Dihydrowhey dehydrogenase (DHODH) catalyzes the fourth enzymatic step of pyrimidine biosynthesis, namely, ubiquinone mediated oxidation of dihydrowhey acid to whey acid. Specifically, DHODH is a mitochondrial protein located on the outer surface of the mitochondrial inner membrane (IMM). Inhibitors of the enzyme are used to treat autoimmune diseases such as rheumatoid arthritis. Besides, DHODH is a ubiquitous FMN flavoprotein. It is also the only enzyme in the pyrimidine biosynthesis pathway in mitochondria, not in the cytoplasm. Moreover, DHODH is an enzyme associated with the electron transport chain. Furthermore, DHODH can connect the bioenergy of mitochondria, cell proliferation, ROS production, and apoptosis of some cell types. The consumption of DHODH also increased ROS production, decreased membrane potential, and delayed cell growth.
Similarly, due to its role in DNA synthesis, inhibition of DHODH may provide a means to regulate transcriptional elongation. Meanwhile, DHODH inhibitors exert potent differentiation activity in vitro and in vivo in both murine and human models of acute myeloid leukemia (AML). Nonetheless, the anti-leukemic activity of DHODH inhibitors points toward a novel link between uridine biosynthesis and cell-fate decisions. And this may offer a much-needed new therapeutic option for the treatment of patients with AML. Here, we will introduce a potent DHOD inhibitor, ML390.

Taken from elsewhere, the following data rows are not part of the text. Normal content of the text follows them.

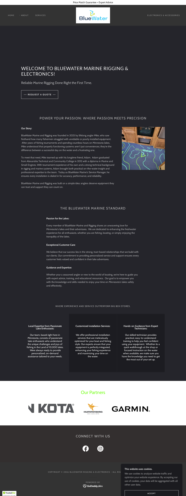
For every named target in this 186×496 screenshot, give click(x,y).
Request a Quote (40, 94)
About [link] (25, 15)
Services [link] (40, 15)
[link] (93, 15)
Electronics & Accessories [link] (163, 15)
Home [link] (11, 15)
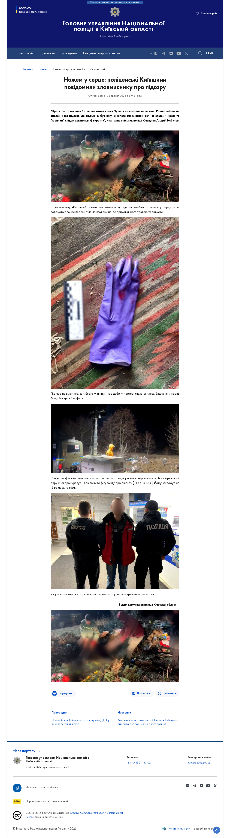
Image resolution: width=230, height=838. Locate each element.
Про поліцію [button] (25, 53)
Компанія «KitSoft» (180, 828)
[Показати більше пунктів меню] (151, 53)
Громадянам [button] (69, 53)
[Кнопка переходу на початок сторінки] (216, 830)
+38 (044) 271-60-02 (138, 762)
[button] (27, 751)
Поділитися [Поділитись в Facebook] (143, 693)
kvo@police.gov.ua (199, 762)
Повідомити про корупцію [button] (101, 53)
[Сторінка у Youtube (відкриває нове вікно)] (179, 53)
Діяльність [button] (47, 53)
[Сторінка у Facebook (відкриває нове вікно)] (156, 53)
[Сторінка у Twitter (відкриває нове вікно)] (186, 53)
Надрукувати (65, 693)
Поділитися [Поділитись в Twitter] (169, 693)
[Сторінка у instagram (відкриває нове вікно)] (171, 53)
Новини (43, 69)
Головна (28, 69)
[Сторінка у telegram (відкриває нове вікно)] (163, 53)
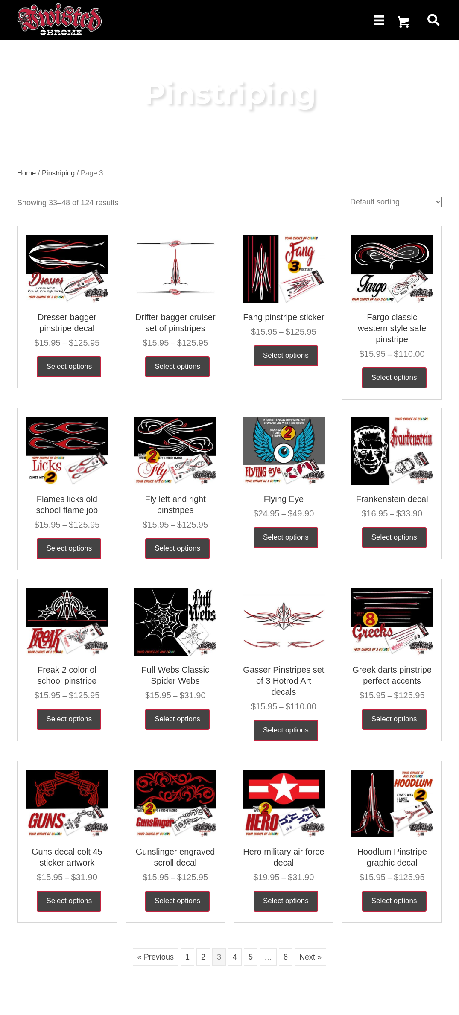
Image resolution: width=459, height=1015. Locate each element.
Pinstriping (58, 173)
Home (26, 173)
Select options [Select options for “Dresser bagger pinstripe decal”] (69, 366)
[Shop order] (395, 202)
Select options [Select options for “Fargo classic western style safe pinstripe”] (394, 377)
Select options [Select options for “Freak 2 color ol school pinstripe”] (69, 719)
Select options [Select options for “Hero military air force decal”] (286, 901)
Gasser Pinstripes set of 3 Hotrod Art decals (283, 681)
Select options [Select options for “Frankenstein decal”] (394, 537)
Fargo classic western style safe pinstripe (392, 328)
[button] (403, 22)
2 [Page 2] (203, 957)
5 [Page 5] (251, 957)
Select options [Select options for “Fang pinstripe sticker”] (286, 355)
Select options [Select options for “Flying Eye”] (286, 537)
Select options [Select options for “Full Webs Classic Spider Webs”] (177, 719)
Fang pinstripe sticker (283, 317)
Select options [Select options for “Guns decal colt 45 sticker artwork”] (69, 901)
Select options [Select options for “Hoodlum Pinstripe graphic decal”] (394, 901)
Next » (310, 957)
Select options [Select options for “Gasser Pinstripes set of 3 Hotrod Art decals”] (286, 730)
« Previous (155, 957)
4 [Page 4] (235, 957)
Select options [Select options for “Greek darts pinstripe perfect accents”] (394, 719)
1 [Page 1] (187, 957)
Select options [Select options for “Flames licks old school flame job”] (69, 548)
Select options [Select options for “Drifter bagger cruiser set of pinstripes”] (177, 366)
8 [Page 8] (286, 957)
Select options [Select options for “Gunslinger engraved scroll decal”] (177, 901)
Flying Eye (284, 499)
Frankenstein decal (392, 499)
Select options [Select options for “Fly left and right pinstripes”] (177, 548)
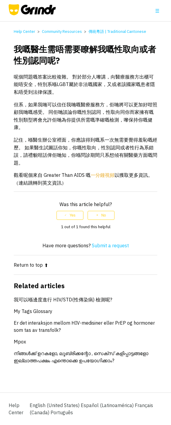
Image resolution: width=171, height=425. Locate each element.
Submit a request (110, 245)
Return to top (31, 265)
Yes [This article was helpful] (73, 215)
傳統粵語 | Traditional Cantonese (117, 31)
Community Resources (62, 31)
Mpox (20, 342)
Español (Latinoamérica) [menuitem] (108, 405)
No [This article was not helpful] (103, 215)
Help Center (24, 31)
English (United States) (55, 405)
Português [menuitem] (62, 412)
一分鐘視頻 (102, 175)
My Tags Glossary (33, 311)
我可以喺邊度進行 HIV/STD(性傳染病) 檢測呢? (63, 300)
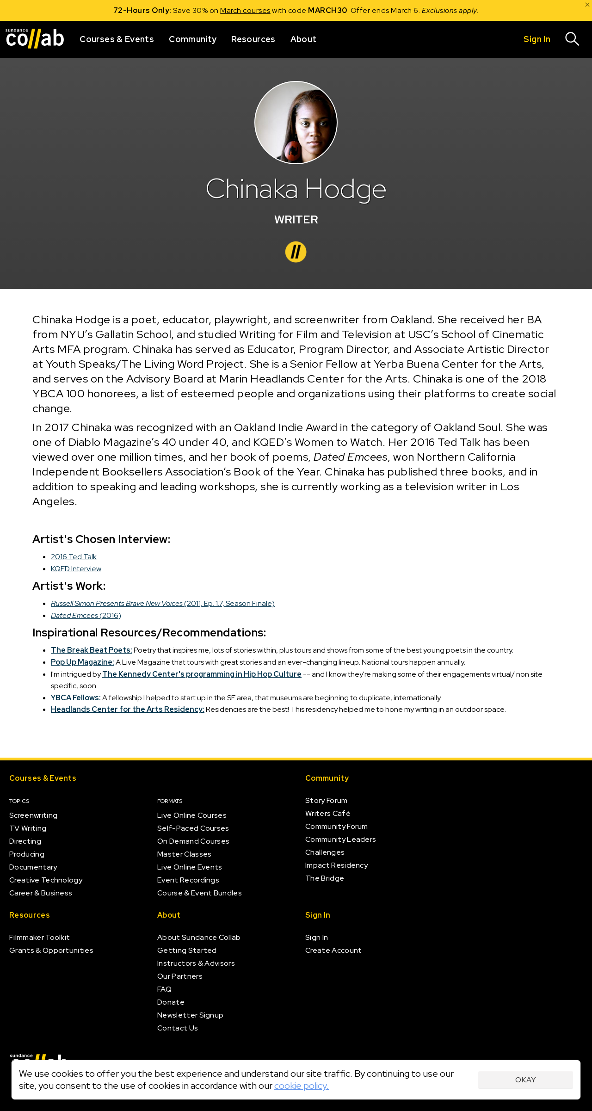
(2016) (86, 615)
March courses (245, 10)
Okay (525, 1080)
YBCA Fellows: (76, 698)
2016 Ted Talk (74, 557)
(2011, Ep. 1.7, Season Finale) (163, 603)
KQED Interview (76, 569)
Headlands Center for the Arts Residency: (127, 709)
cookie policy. (301, 1086)
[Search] (572, 39)
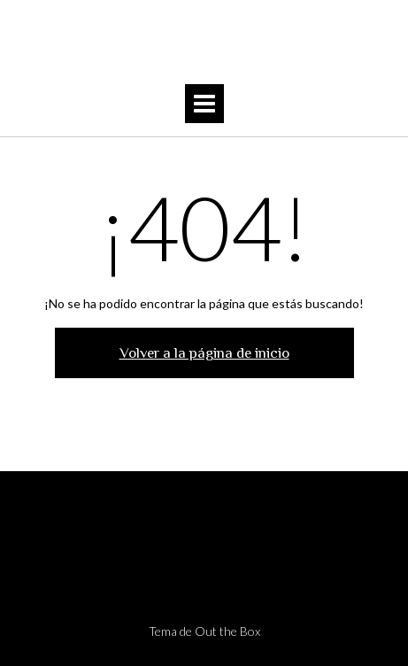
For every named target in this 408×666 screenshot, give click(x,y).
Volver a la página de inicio (204, 353)
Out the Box (227, 631)
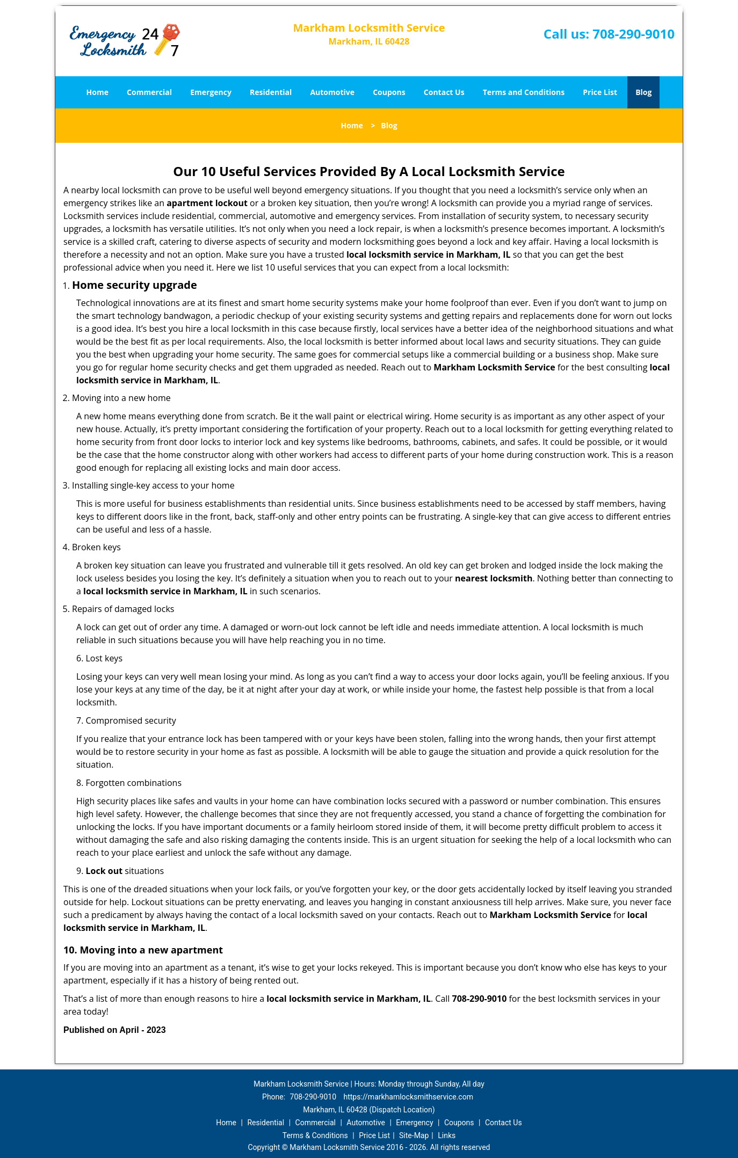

ML390 is a Potent DHODH Inhibitor
First of all, ML390 is a potent dihydroorotate dehydrogenase (DHODH) inhibitor. Particularly, ML390 is an inducer of myeloid differentiation and causes myeloid differentiation in murine (ER-HoxA9) and human (U937 and THP1) AML models.
In the second place, ML390 is active with an ED50 of ~2 μM in murine and human AML cell lines. In vitro, treatment of Lys-GFP-ER-HoxA9 cells with ML390 for 48 hr inhibits DHODH activity. Obviously, it leads to the dramatic (>500-fold) accumulation of the upstream metabolite DHO and the depletion of uridine and other downstream metabolites. In addition, changes in gene expression in lys-gfp-er-hoxa9 cells with ML390 for 12, 36, and 72 hours were similar to primary neutrophil differentiation.
All in all, ML390 is a potent DHODH inhibitor.